Community annotation is per dataset, per categorical obs column, per category:

Dataset: identified by dataset_identity.json["id"] (see the Author Guide for why this must be stable).
Annotatable column: a categorical obs field (e.g. leiden, cluster, cell_type_coarse) that the author enables for annotation.
Category: one category/level within that column (e.g. Leiden cluster "7"). Each category gets its own vote/suggestion “bucket”.

Within each bucket, annotators can:

propose one or more suggestions (candidate labels),
vote ▲ up or ▼ down on suggestions,
add comments to suggestions.

How Consensus Is Computed#

For each bucket (one column + one category), Cellucid computes:

voters: unique users who cast any vote in that bucket (across all suggestions)
netVotes: for the current leading suggestion, upvotes - downvotes
confidence: netVotes / voters (ranges from -1 to +1)

Consensus status:

Pending: voters < minAnnotators
Consensus: not tied, and confidence >= threshold
Disputed: otherwise (including ties between top suggestions)

Authors can configure minAnnotators and threshold per annotatable column in annotations/config.json (and can update those settings via the UI).

Where Data Lives (Local vs GitHub)#

If you are not technical, think of this like “drafts” vs “shared document”:

Local = your private draft (saved immediately in your browser)
GitHub = the shared document everyone can Pull

There are two different local storage layers (both scoped by dataset + repo + user):

Session state (local intent)
- Stores your votes/suggestions/comments and author settings you changed locally.
- Purpose: preserve your work immediately, even before you Publish.
Downloaded files cache (raw GitHub files)
- Stores fetched JSON files from the repo (annotations/users/*.json, optional annotations/moderation/merges.json).
- Purpose: make Pull fast and deterministic without re-downloading unchanged files.
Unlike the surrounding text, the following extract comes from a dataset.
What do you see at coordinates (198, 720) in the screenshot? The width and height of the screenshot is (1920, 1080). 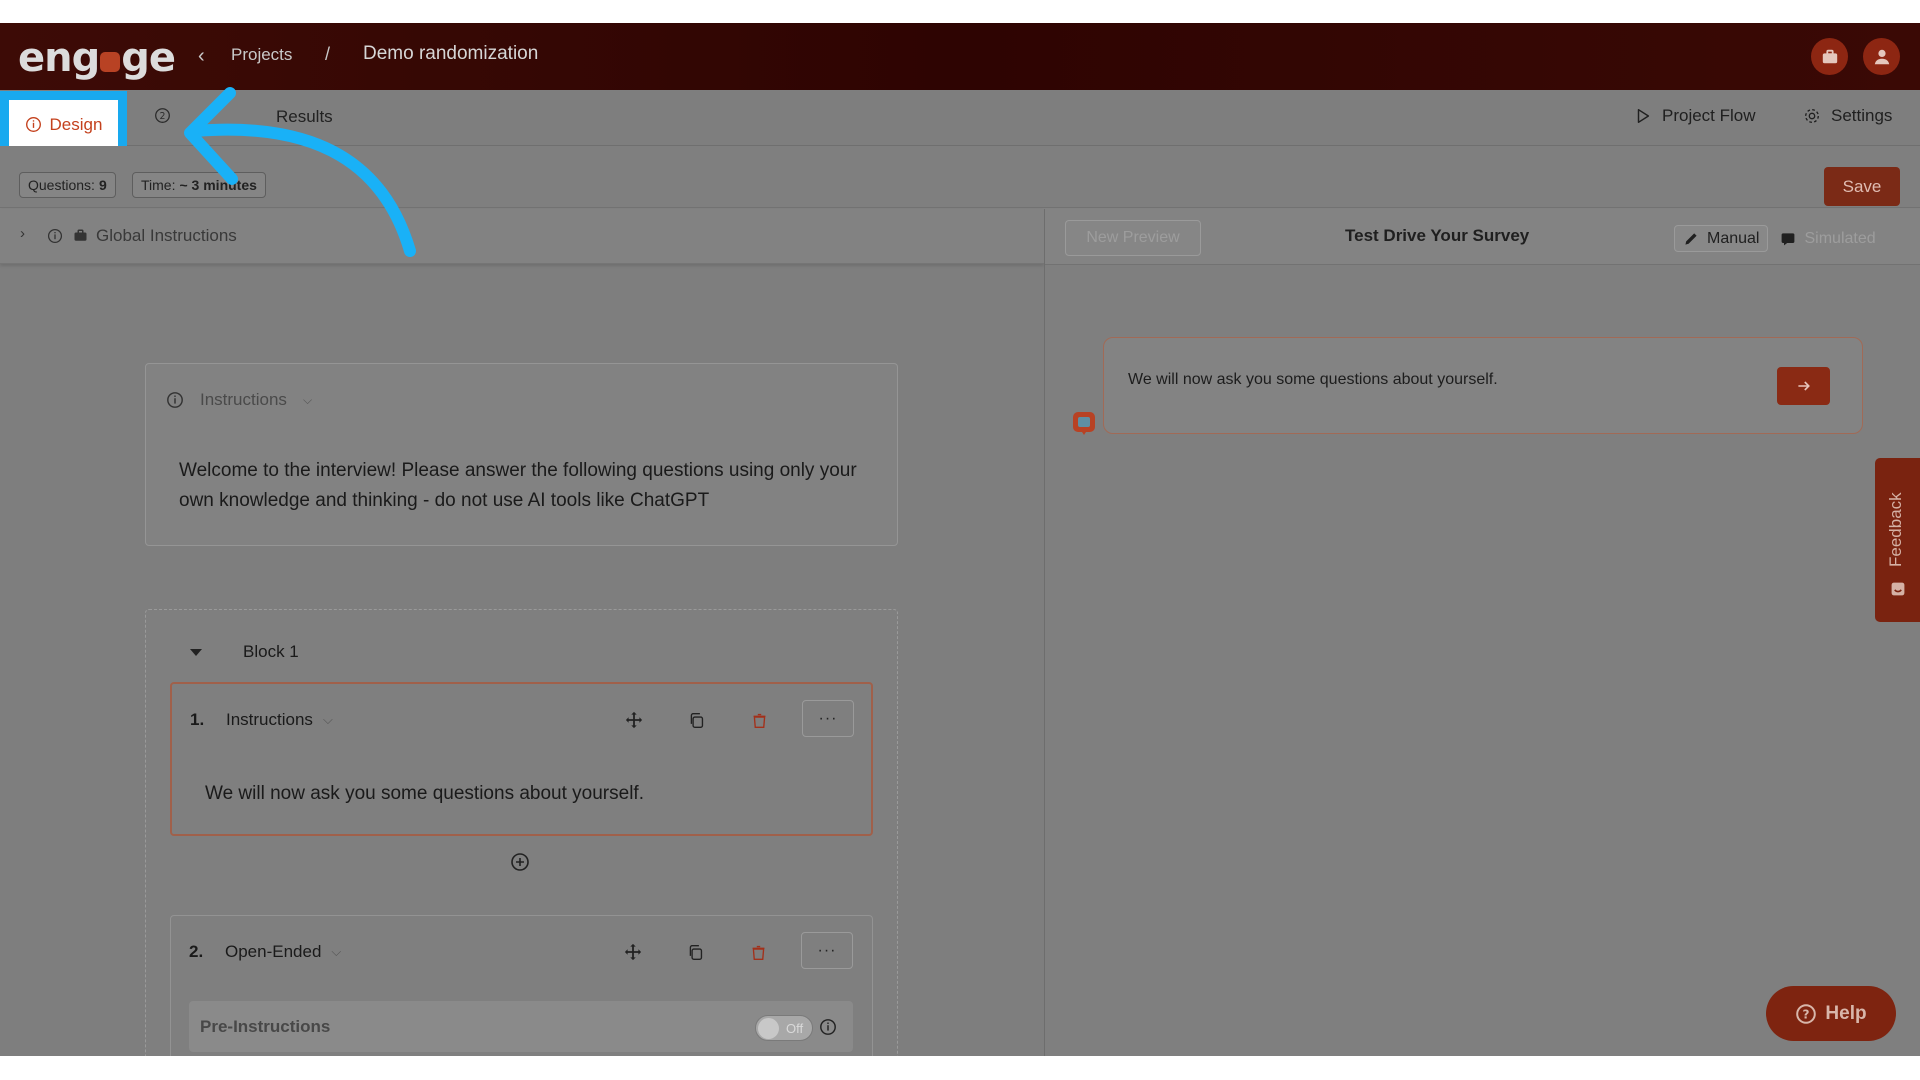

The annotation repo is the shared source of truth. If you switch dataset, repo, branch, or GitHub user, you switch to a different cache scope.

“Fast Fix” Troubleshooting Map#

Use this as a first-stop map. Each row links to the page where the full troubleshooting lives.

Symptom	Most likely cause	First thing to try	Deep dive
Repo doesn’t show up in “Choose repo…”	GitHub App not installed / repo not selected	Install app → Reload repos	`03_ui_reference`
“Dataset mismatch” / can’t Pull	Dataset id missing in `annotations/config.json`	Ask an author to connect + Publish config	`02_author_guide`
You voted, but others don’t see it	You didn’t Publish, or PR not merged	Publish (or check PR merge) → others Pull	`01_annotator_guide`
Everything is disabled	Column is closed 🗳️🏁, or you’re signed out	Check column badge → re-sign-in → Pull	`01_annotator_guide`
Pull/Publish keeps failing	Network / rate limits / storage restrictions	Retry; then check browser storage and error text	`03_ui_reference`

Shareable Links#

You can share a Cellucid link that pre-selects an annotation repo:

?annotations=owner/repo
?annotations=owner/repo@branch

This link never includes a token; users still need to sign in.

Next Steps#

If you maintain the dataset/repo: start with the Author Guide (02_author_guide).
If you are contributing votes/suggestions: start with the Annotator Guide (01_annotator_guide).
If you want a button-by-button explanation: see UI Reference (03_ui_reference).

Tip

Adding more community-annotation docs:

Put new pages in cellucid-python/docs/user_guide/web_app/j_community_annotation/.
Use numeric prefixes like 04_... so they naturally sort.
This page includes them automatically via a globbed toctree.